#### [Given request]
In the rows below, replace every "computer-use agent" with "computer-use assistant" and leave everything else unchanged.

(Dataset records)
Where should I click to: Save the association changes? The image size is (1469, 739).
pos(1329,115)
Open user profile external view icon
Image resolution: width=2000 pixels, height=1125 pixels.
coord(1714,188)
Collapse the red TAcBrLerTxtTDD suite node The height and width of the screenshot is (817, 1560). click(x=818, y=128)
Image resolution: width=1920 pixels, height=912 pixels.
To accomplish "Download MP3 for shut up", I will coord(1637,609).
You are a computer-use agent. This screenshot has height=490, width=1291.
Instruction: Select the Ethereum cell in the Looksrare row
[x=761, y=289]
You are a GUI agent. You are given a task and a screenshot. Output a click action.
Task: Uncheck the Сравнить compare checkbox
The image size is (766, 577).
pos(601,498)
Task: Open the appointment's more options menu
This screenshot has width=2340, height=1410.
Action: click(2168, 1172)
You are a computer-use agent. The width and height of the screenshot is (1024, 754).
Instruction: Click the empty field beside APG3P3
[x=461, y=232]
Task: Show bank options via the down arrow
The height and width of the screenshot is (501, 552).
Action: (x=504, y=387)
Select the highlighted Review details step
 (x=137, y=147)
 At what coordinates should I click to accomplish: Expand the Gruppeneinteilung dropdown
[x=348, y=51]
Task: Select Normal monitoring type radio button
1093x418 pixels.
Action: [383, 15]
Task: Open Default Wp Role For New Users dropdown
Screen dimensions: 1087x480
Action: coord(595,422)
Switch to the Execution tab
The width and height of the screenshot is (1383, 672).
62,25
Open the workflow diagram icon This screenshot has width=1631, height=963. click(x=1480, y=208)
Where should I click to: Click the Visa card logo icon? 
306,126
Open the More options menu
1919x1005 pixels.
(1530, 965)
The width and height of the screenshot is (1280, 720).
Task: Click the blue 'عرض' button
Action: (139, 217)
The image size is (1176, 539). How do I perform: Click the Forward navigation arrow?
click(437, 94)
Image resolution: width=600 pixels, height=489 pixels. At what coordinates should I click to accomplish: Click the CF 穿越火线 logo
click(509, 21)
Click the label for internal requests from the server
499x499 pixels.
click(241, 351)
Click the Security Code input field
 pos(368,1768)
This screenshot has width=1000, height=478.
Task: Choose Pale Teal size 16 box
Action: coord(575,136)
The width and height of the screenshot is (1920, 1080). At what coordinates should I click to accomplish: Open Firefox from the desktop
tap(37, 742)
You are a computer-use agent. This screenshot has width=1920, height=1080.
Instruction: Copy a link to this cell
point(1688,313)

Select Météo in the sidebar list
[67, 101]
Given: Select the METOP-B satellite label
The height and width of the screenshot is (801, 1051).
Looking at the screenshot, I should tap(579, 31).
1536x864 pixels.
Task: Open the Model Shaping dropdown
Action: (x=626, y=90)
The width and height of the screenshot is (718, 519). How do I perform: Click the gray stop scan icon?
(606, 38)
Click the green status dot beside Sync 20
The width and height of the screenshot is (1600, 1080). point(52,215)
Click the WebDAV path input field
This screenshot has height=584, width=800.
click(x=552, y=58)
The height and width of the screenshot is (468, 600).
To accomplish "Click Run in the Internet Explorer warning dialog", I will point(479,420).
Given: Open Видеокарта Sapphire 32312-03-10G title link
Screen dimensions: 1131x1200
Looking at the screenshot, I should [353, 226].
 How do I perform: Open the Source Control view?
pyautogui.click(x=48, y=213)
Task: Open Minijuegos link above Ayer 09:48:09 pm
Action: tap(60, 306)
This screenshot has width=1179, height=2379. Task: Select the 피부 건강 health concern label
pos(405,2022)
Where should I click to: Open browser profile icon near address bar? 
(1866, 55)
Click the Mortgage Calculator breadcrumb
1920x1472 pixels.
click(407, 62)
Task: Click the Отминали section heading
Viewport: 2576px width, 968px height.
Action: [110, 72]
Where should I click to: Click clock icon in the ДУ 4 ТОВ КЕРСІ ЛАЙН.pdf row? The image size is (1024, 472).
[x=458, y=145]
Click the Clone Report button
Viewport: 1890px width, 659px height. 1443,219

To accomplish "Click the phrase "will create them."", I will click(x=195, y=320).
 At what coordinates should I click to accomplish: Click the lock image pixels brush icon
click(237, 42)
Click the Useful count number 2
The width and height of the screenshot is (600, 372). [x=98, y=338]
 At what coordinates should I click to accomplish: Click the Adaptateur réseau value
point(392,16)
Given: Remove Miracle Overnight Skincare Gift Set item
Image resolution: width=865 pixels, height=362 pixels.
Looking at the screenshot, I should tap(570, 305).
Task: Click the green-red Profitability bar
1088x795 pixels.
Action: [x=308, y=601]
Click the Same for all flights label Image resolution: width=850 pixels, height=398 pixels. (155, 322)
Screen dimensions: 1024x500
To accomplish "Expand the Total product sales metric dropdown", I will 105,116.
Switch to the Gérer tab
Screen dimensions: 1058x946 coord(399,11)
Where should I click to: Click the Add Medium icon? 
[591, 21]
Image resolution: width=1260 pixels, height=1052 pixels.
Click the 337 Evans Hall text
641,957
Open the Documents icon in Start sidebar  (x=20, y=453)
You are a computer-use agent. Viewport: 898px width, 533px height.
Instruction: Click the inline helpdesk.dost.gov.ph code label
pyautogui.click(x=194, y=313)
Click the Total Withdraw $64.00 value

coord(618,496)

#### [Task response]
Where should I click to: Save the association changes? The image size is (1469, 739).
pos(1329,115)
Open user profile external view icon
Image resolution: width=2000 pixels, height=1125 pixels.
coord(1714,188)
Collapse the red TAcBrLerTxtTDD suite node The height and width of the screenshot is (817, 1560). click(x=818, y=128)
Image resolution: width=1920 pixels, height=912 pixels.
To accomplish "Download MP3 for shut up", I will coord(1637,609).
You are a computer-use assistant. This screenshot has height=490, width=1291.
Instruction: Select the Ethereum cell in the Looksrare row
[x=761, y=289]
You are a GUI agent. You are given a task and a screenshot. Output a click action.
Task: Uncheck the Сравнить compare checkbox
The image size is (766, 577).
pos(601,498)
Task: Open the appointment's more options menu
This screenshot has width=2340, height=1410.
Action: click(2168, 1172)
You are a computer-use assistant. The width and height of the screenshot is (1024, 754).
Instruction: Click the empty field beside APG3P3
[x=461, y=232]
Task: Show bank options via the down arrow
The height and width of the screenshot is (501, 552).
Action: (x=504, y=387)
Select the highlighted Review details step
 (x=137, y=147)
 At what coordinates should I click to accomplish: Expand the Gruppeneinteilung dropdown
[x=348, y=51]
Task: Select Normal monitoring type radio button
1093x418 pixels.
Action: [383, 15]
Task: Open Default Wp Role For New Users dropdown
Screen dimensions: 1087x480
Action: coord(595,422)
Switch to the Execution tab
The width and height of the screenshot is (1383, 672).
62,25
Open the workflow diagram icon This screenshot has width=1631, height=963. click(x=1480, y=208)
Where should I click to: Click the Visa card logo icon? 
306,126
Open the More options menu
1919x1005 pixels.
(1530, 965)
The width and height of the screenshot is (1280, 720).
Task: Click the blue 'عرض' button
Action: (139, 217)
The image size is (1176, 539). How do I perform: Click the Forward navigation arrow?
click(437, 94)
Image resolution: width=600 pixels, height=489 pixels. At what coordinates should I click to accomplish: Click the CF 穿越火线 logo
click(509, 21)
Click the label for internal requests from the server
499x499 pixels.
click(241, 351)
Click the Security Code input field
 pos(368,1768)
This screenshot has width=1000, height=478.
Task: Choose Pale Teal size 16 box
Action: coord(575,136)
The width and height of the screenshot is (1920, 1080). At what coordinates should I click to accomplish: Open Firefox from the desktop
tap(37, 742)
You are a computer-use assistant. This screenshot has width=1920, height=1080.
Instruction: Copy a link to this cell
point(1688,313)

Select Météo in the sidebar list
[67, 101]
Given: Select the METOP-B satellite label
The height and width of the screenshot is (801, 1051).
Looking at the screenshot, I should tap(579, 31).
1536x864 pixels.
Task: Open the Model Shaping dropdown
Action: (x=626, y=90)
The width and height of the screenshot is (718, 519). How do I perform: Click the gray stop scan icon?
(606, 38)
Click the green status dot beside Sync 20
The width and height of the screenshot is (1600, 1080). point(52,215)
Click the WebDAV path input field
This screenshot has height=584, width=800.
click(x=552, y=58)
The height and width of the screenshot is (468, 600).
To accomplish "Click Run in the Internet Explorer warning dialog", I will point(479,420).
Given: Open Видеокарта Sapphire 32312-03-10G title link
Screen dimensions: 1131x1200
Looking at the screenshot, I should [353, 226].
 How do I perform: Open the Source Control view?
pyautogui.click(x=48, y=213)
Task: Open Minijuegos link above Ayer 09:48:09 pm
Action: tap(60, 306)
This screenshot has width=1179, height=2379. Task: Select the 피부 건강 health concern label
pos(405,2022)
Where should I click to: Open browser profile icon near address bar? 
(1866, 55)
Click the Mortgage Calculator breadcrumb
1920x1472 pixels.
click(407, 62)
Task: Click the Отминали section heading
Viewport: 2576px width, 968px height.
Action: [110, 72]
Where should I click to: Click clock icon in the ДУ 4 ТОВ КЕРСІ ЛАЙН.pdf row? The image size is (1024, 472).
[x=458, y=145]
Click the Clone Report button
Viewport: 1890px width, 659px height. 1443,219

To accomplish "Click the phrase "will create them."", I will click(x=195, y=320).
 At what coordinates should I click to accomplish: Click the lock image pixels brush icon
click(237, 42)
Click the Useful count number 2
The width and height of the screenshot is (600, 372). [x=98, y=338]
 At what coordinates should I click to accomplish: Click the Adaptateur réseau value
point(392,16)
Given: Remove Miracle Overnight Skincare Gift Set item
Image resolution: width=865 pixels, height=362 pixels.
Looking at the screenshot, I should tap(570, 305).
Task: Click the green-red Profitability bar
1088x795 pixels.
Action: [x=308, y=601]
Click the Same for all flights label Image resolution: width=850 pixels, height=398 pixels. (155, 322)
Screen dimensions: 1024x500
To accomplish "Expand the Total product sales metric dropdown", I will 105,116.
Switch to the Gérer tab
Screen dimensions: 1058x946 coord(399,11)
Where should I click to: Click the Add Medium icon? 
[591, 21]
Image resolution: width=1260 pixels, height=1052 pixels.
Click the 337 Evans Hall text
641,957
Open the Documents icon in Start sidebar  (x=20, y=453)
You are a computer-use assistant. Viewport: 898px width, 533px height.
Instruction: Click the inline helpdesk.dost.gov.ph code label
pyautogui.click(x=194, y=313)
Click the Total Withdraw $64.00 value

coord(618,496)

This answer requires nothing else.